How well does it stay put on your head?  Seems as if it would be "chin" heavy and want to droop down....  Would love to hear your input regarding this.


----------



## francist (Nov 7, 2022)

I had an older Optrel that someone gave me and same thing — night and day (heh, heh) difference. Eventually the sensor unit gave up the ghost but boy it was nice while it lasted.

-frank


----------



## Aukai (Nov 8, 2022)

I have the Optrel E684, Crystal 2.0, and a Miller 3350. The 2.0 is clearer, not by a hole bunch, but it makes a difference. The Miller is the only one that takes generic cheaters, Optrel is proprietary, I'm living with readers.


----------



## GeneT45 (Nov 8, 2022)

This thread is going to end up costing me money...
GsT


----------



## SLK001 (Nov 8, 2022)

You say your Lincoln doesn't have a battery.  I'm wondering if it really does, but it is soldered onto the helmet's circuit board and not made to be replaced (I have a non Lincoln like this).


----------



## Cadillac (Nov 8, 2022)

WhyW8 said:


> How well does it stay put on your head?  Seems as if it would be "chin" heavy and want to droop down....  Would love to hear your input regarding this.
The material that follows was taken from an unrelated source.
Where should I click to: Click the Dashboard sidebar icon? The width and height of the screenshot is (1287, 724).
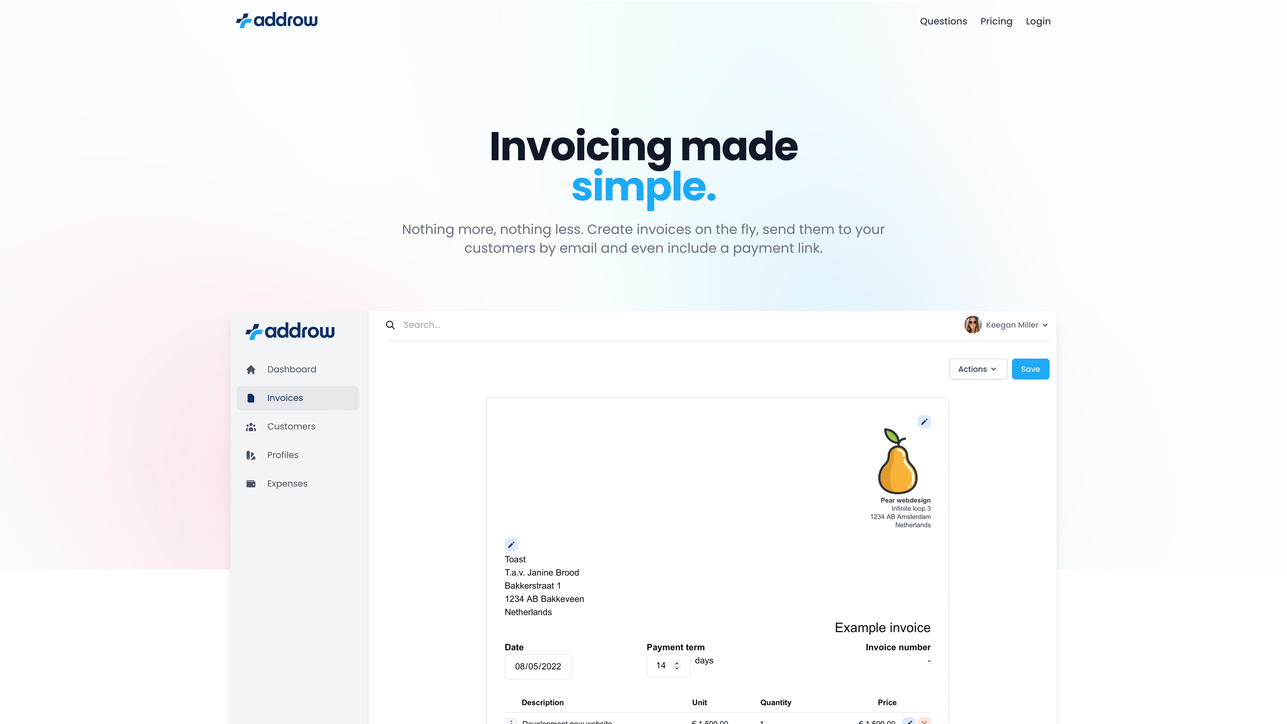pos(251,369)
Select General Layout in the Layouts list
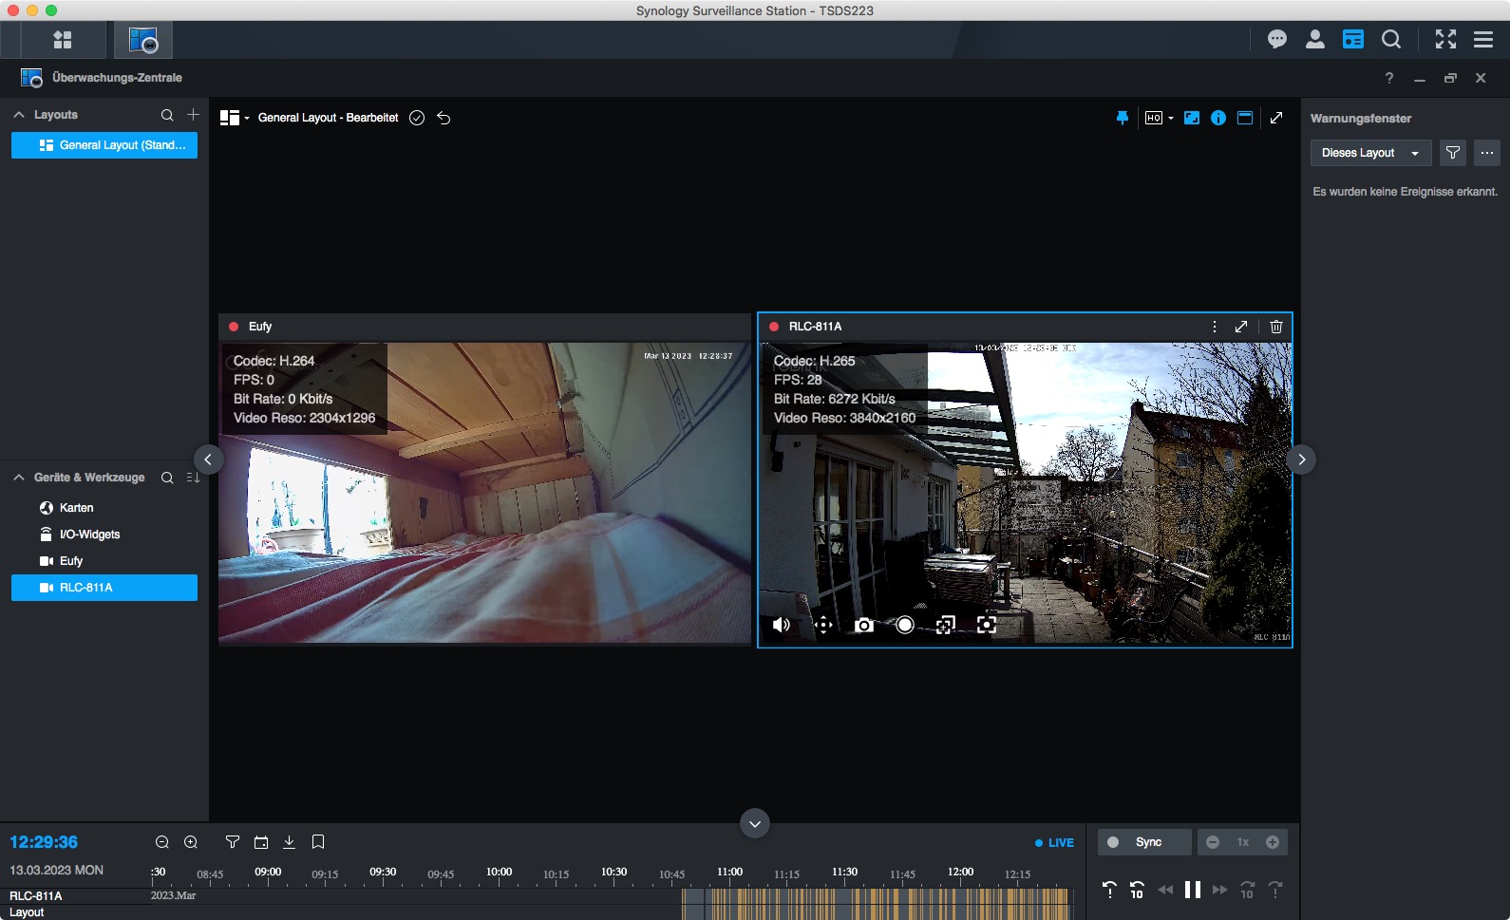1510x920 pixels. point(104,145)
Good point and as of now it’s good. Their is adjustments on the head area to tighten it up. What I will have to get use to is it doesn’t flip up. I actually dislike the weight of my other helmets when it’s flipped up so it might be a good thing. 
 This helmet also had a grinding mode so I’m gonna try leaving it on for the whole process of grinding cleaning and welding. No room for stickers either oh well.  I’m so happy with the clarity that I’m gonna overlook everything else.


----------



## WhyW8 (Nov 8, 2022)

Cadillac said:


> Good point and as of now it’s good. Their is adjustments on the head area to tighten it up. What I will have to get use to is it doesn’t flip up. I actually dislike the weight of my other helmets when it’s flipped up so it might be a good thing.
> This helmet also had a grinding mode so I’m gonna try leaving it on for the whole process of grinding cleaning and welding. No room for stickers either oh well.  I’m so happy with the clarity that I’m gonna overlook everything else.


Thanks for the feedback -- I'm giving it a serious thought as a new/second helmet, as my current helmet is at my car club shop and I'm without a helmet at home if the need arises.  - My car club only has non auto darkening helmets in the weld shop


----------